Pierre Soulages vient de nous quitter le 25 Octobre 2022 à l’âge de 102 ans. Il était et est encore l’une des figures emblématiques de la peinture abstraite contemporaine, un des plus grands représentants de la peinture informelle, connu et reconnu à l’international (exposé au MOMA ou à la Tate Gallery notamment). On le connaissait pour ses noirs et en le regardant sourire, en l’écoutant au travers d’entretiens, de vidéos dans son atelier ou sa maison auprès de sa femme Colette, on le découvrait lumineux.



J’ai eu la chance de voir l’exposition ‘’Pierre Soulages, le maître de l’outrenoir’’ au Louvre qui, à l’occasion de son centième anniversaire en 2019, lui a rendu hommage dans le magnifique salon carré. J’avais choisi un samedi, en nocturne, où l’ambiance est forcément particulière et a fait de cette visite un moment encore plus exceptionnel. Ressentais-je comme une sorte d’intimité avec les autres visiteurs qui partageaient avec moi l’attrait et le respect pour cet homme ? En tous les cas, je me plaisais à le croire et, dans les regards que j’échangeais avec certains, j’y voyais le même sourire et la même émotion à pouvoir contempler les œuvres de ce peintre magnétique.

C’est une de ces expositions qui restera pour moi parmi les plus intenses émotionnellement.



Il est alors important pour moi de lui exprimer toute mon estime aujourd’hui, quelques jours après son anniversaire -le 24 Décembre-, et de lui dire à quel point il fait partie des peintres contemporains que j’admire.

Durant l’exposition, j’ai pris le temps de m’immerger dans ses tableaux, où certains ne voient que du noir, où d’autres arrivent à apercevoir tant de nuances, toutes ces lignes de lumière… (pour ma part, il m’aura fallu quelques années pour découvrir la subtilité du travail du peintre). J’ai joué avec les distances, les points de vue, je suis restée comme en apnée devant certaines œuvres gigantesques, intimidantes. Des œuvres qui appelaient à la contemplation, à une certaine intériorisation. J’ai cherché toutes les nuances, les reflets, les palettes, les jeux de surfaces lisses et striées, le cœur battant de plus en plus au rythme de l’émotion comme suivant les rythmes des coups de pinceau de l’artiste.



Je n’aurai pas pris le temps d’aller visiter son musée à Rodez, sa ville de naissance, alors qu’il me tenait à cœur de le faire de son vivant. Mais savoir que je vais y aller un jour, tout comme j’irai admirer ses vitraux réalisés en 1994 dans l’abbatiale de Conques, me redonne le sourire. Ce serait presque comme un pèlerinage artistique puisque c’est à l’âge de 12-13 ans, lors d’une visite scolaire à l’abbaye bénédictine Sainte-Foy de Conques, qu’est née sa vocation picturale. Pendant des décennies, Soulages travaillera la matière, les contrastes, les associations avec le noir et d’autres couleurs (comme le bleu ou le blanc), avec des cycles marquant l’évolution de son travail avec la couleur noire qu’il affectionne et bien-sûr la lumière.

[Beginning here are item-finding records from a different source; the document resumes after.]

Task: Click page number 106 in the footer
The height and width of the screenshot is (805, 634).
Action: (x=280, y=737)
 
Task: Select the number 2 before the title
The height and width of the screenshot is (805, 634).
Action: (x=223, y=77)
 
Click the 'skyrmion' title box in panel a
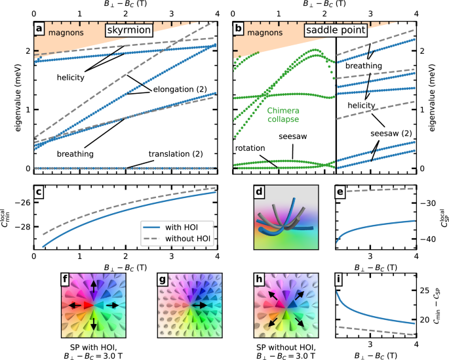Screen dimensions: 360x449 (x=130, y=30)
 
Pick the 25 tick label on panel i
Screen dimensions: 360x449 (x=426, y=290)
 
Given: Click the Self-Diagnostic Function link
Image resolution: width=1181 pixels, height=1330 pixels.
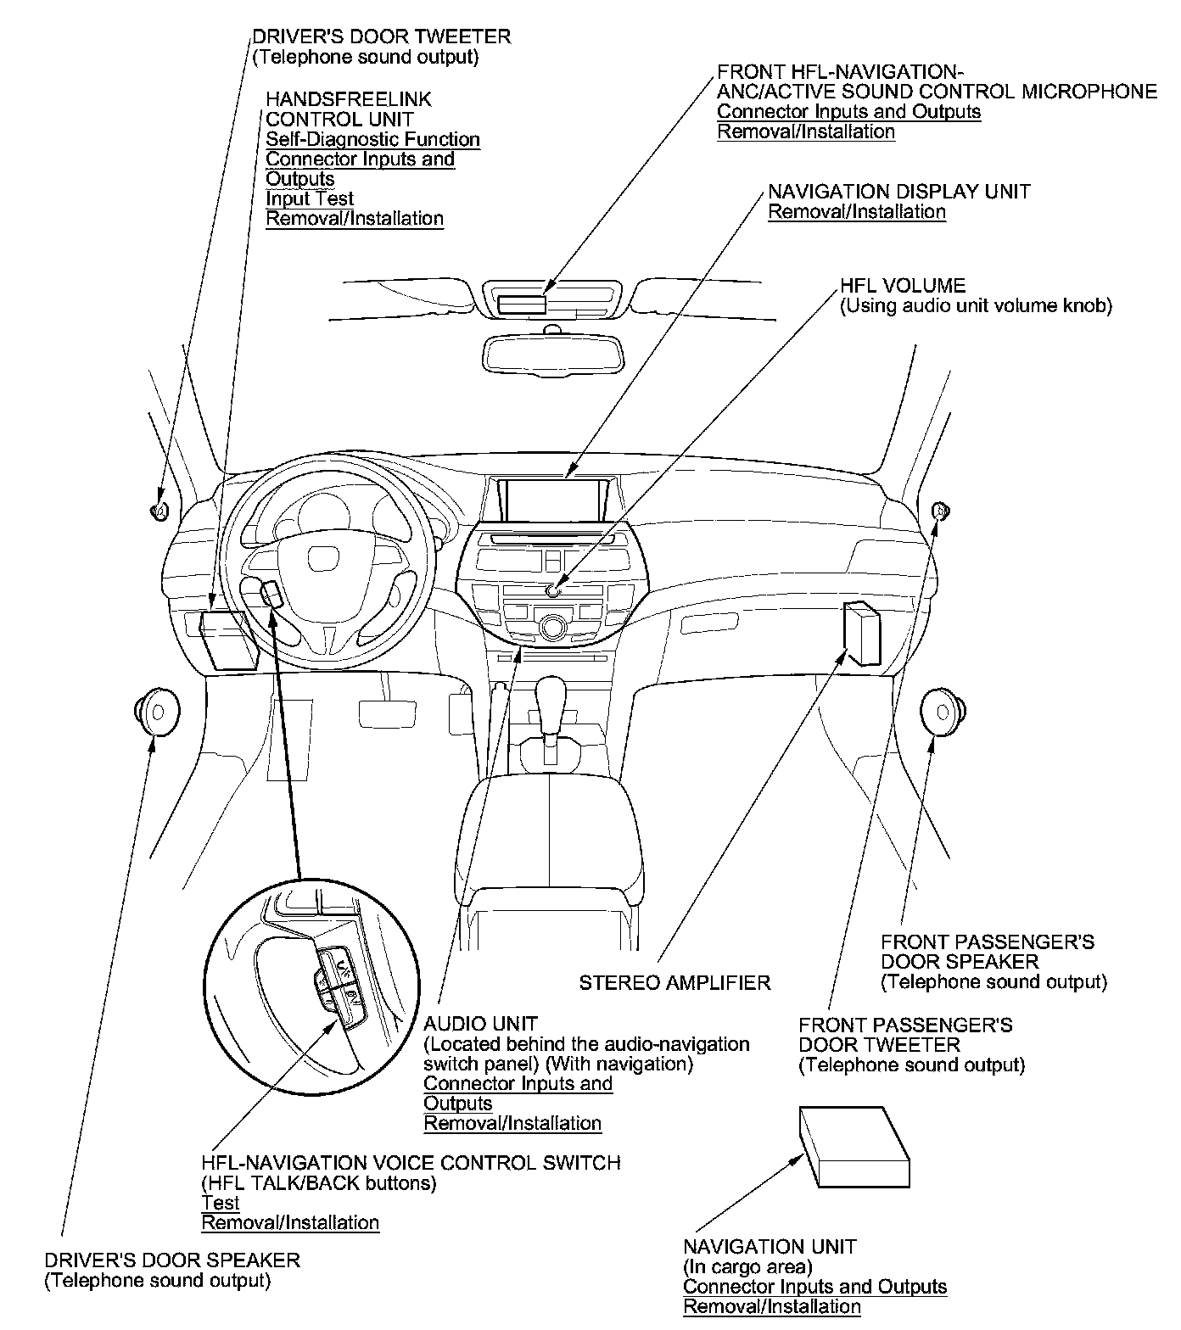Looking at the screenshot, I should [x=372, y=139].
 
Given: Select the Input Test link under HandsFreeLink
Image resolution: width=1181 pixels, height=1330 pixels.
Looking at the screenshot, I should [x=309, y=198].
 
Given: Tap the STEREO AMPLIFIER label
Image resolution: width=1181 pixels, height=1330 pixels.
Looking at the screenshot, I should [x=674, y=983].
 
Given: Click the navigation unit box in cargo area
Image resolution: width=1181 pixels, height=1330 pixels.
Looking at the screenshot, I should [x=853, y=1146].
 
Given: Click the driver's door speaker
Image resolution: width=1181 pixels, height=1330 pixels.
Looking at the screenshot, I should [x=156, y=711].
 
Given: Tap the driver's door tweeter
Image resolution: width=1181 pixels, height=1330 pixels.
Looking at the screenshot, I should [x=159, y=510].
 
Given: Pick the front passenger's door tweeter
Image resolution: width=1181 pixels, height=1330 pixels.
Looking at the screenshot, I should [x=940, y=511].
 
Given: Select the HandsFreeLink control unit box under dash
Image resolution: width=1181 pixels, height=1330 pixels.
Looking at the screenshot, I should [x=227, y=640].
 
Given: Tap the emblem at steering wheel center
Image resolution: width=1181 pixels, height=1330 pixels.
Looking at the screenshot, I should [x=322, y=557].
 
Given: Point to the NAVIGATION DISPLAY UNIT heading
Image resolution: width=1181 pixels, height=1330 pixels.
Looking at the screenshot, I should [x=898, y=192].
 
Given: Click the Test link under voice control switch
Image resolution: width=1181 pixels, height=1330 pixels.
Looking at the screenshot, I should [x=221, y=1203].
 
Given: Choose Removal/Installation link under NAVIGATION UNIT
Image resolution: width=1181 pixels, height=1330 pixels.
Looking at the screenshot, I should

En pensant à Pierre Soulages, il est peut-être encore plus émouvant de savoir que le poète Christian Bobin vient de nous quitter également, le 23 Novembre, un mois après Soulages. J’avais lu ‘’Pierre’’, le récit de voyage de l’écrivain en train durant la nuit de Noël 2018 pour fêter l'anniversaire du peintre à Sète. Récit qui était surtout le témoignage de son admiration pour le peintre. Aujourd’hui, deux artistes français inestimables nous ont quittés. Deux artistes qui savaient mettre leur cœur et leur âme dans leurs créations. Et toute une palette de lumières. Deux artistes dont j’aime à penser que leurs œuvres sont éternelles.



Ce présent ouvrage d’Alfred Pacquement et Pierre Encrevé, spécialistes et passionnés de l’œuvre de Soulages, a été édité à l’occasion d’une exposition au Centre Pompidou -Paris (fin 2009-Début 2010). Les textes d’auteurs et historiens d’art permettent de mieux appréhender le parcours et l’évolution artistique du peintre. Les représentations des tableaux, quant à elles, permettront à tous les amateurs d’art, tous les amoureux de Soulages de se (re)plonger avec émotion dans l’œuvre picturale de cet artiste prolifique. Et de profiter encore et encore de toute sa lumière.



Aujourd’hui, en pensant à Soulages, mon cœur est triste, le vague à l’âme outrenoir.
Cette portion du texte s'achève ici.